Source passage:
Cases in which patients’ wishes are not known and cannot be ascertaine­d force medical teams and family members to engage in very sensitive and often heart-rending conversati­ons that no one wishes to have. On one hand, CPR “involves chest compressio­ns, delivery of high-voltage electric shocks across the chest, attempts to ventilate the lungs and injection of drugs” that could have side effects such as rib fracture with low probabilit­y of recovery. On the other hand, if CPR is not done, there is risk of brain damage. What a dilemma!

On the legal side, there are many issues, and the case of Tracey v Cambridge Unit Hospital NHS Foundation Trust & Ors [2014] EWCA Civ 822 addressed some of them. The English Court of Appeal found that doctors at Addenbrook­e’s Hospital, in which Janet Tracey was a patient, had violated Article 8 of the European Convention on Human Rights (right for respect for private life) by failing to consult her before placing a DNR order on her medical notes.

Tracey had been diagnosed with terminal lung cancer with a life expectancy of nine months. Two weeks later, she suffered a serious cervical fracture in a major car accident. She was placed on a ventilator to address respirator­y problems. About one week after, the doctors reviewed her condition and decided to take her off the ventilator, and in the event that she suffered cardioresp­iratory arrest, a DNACPR notice was completed by the doctor and placed on her notes.

When Tracey’s family learnt of the notice, they objected and it was cancelled. However, after discussing her condition with members of the family, they agreed that a second DNACPR notice be placed on the notes. Tracey died only days later.

Recorded data:
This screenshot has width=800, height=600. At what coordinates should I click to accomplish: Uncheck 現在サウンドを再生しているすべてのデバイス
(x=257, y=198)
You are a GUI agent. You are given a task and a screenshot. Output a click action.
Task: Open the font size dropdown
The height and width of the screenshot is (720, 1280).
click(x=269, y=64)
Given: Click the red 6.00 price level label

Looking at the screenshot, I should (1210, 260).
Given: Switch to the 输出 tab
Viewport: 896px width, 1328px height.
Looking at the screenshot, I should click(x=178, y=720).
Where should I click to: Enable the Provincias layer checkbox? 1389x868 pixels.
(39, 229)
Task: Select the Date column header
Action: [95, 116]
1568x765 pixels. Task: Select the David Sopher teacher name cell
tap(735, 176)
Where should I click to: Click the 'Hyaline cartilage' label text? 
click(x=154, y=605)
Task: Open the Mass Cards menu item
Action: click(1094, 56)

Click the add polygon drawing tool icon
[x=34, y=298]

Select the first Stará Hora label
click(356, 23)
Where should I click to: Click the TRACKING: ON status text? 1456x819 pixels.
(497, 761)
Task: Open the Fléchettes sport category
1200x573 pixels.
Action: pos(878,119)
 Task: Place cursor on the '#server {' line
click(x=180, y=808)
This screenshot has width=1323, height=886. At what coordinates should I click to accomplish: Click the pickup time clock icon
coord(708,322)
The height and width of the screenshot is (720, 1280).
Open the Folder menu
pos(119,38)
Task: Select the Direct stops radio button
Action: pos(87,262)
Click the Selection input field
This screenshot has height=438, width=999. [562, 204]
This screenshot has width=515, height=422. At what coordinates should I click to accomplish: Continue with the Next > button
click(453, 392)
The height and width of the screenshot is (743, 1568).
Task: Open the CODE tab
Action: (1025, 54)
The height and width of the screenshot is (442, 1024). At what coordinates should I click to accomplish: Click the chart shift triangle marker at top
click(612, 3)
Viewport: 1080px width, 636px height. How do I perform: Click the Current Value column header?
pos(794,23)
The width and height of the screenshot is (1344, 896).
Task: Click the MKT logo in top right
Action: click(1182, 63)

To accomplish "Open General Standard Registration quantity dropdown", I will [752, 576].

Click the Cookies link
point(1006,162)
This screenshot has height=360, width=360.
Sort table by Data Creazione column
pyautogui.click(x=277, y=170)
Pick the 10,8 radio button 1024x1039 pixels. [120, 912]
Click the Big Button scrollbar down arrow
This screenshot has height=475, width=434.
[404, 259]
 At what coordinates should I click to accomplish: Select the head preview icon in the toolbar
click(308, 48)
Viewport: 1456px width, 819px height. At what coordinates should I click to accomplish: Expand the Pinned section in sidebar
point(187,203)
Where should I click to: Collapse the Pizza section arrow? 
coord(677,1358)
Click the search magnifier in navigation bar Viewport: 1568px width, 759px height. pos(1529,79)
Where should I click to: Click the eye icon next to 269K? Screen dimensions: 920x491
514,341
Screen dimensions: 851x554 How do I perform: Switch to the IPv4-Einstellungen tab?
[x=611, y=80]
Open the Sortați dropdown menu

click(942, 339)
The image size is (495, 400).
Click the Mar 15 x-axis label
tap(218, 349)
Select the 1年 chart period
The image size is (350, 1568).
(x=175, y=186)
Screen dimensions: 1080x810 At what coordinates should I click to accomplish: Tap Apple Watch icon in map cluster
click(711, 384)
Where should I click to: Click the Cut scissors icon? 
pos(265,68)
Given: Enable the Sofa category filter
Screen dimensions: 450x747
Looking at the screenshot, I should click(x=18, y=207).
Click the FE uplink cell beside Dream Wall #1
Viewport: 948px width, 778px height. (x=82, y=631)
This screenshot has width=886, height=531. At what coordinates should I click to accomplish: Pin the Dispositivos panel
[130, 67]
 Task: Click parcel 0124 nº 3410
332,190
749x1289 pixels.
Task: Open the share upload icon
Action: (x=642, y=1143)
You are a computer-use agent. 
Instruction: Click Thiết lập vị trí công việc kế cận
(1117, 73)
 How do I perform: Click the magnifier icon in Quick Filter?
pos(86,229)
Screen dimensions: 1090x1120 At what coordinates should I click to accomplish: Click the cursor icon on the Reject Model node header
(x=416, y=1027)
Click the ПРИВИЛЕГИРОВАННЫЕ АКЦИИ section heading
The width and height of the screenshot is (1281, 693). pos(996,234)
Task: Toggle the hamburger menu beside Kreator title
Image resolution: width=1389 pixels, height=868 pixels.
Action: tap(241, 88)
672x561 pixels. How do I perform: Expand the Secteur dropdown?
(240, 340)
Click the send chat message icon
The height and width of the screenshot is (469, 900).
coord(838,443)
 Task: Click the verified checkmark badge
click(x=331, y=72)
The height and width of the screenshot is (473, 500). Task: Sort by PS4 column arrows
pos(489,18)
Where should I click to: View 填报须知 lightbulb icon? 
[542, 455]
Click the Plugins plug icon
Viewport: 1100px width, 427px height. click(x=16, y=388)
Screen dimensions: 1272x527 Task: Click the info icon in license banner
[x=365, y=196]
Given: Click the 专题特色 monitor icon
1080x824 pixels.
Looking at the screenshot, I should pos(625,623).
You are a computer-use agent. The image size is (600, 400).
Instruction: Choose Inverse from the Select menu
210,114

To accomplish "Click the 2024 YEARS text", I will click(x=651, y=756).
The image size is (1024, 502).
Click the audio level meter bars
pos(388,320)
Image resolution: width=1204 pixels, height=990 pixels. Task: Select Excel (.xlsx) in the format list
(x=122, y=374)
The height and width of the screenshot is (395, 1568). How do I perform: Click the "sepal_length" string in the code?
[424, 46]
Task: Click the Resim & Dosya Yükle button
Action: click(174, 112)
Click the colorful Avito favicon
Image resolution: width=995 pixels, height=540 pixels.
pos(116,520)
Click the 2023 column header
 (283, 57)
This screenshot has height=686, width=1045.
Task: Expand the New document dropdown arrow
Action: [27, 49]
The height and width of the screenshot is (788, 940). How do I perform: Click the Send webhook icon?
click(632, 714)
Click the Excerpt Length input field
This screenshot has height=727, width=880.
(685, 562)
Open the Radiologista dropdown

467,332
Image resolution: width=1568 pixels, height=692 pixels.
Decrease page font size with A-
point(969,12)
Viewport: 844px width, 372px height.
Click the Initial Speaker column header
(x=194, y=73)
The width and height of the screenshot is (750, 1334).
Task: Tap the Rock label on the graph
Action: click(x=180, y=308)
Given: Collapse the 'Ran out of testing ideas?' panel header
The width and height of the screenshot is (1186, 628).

Questions to answer:
A) In the passage on the Tracey DNR case, which article of the European Convention on Human Rights did the Court of Appeal find the doctors had violated?
B) Carry on the passage about the Tracey DNR case, picking up after its final sentence.

Responses to the tasks:
A) Article 8, on respect for private life.

B)
In the court action, it was contended (among other things) that the first notice violated Tracey’s human rights. Both at first instance and on appeal, it was held that Article 8 had been violated and, importantl­y for us in Jamaica, the duty to consult the patient or her family was found to also be a common-law duty. As stated by one judge, taking the patient’s feelings and interests into account “is integral to the respect for the dignity of the patient”.

In terms of the guidance to medical teams, the court’s ruling confirms that patients have a legal right to be informed and consulted in relation to decisions to withhold resuscitat­ion. Of course, this does not eliminate the concerns by medical teams about the psychologi­cal harm and distress the discussion may cause when the message is that CPR will be futile. Ultimately, the legal right to be informed does not give patients the right to CPR.

For persons who agree that this is an important issue that demands public attention, let us begin the dialogue.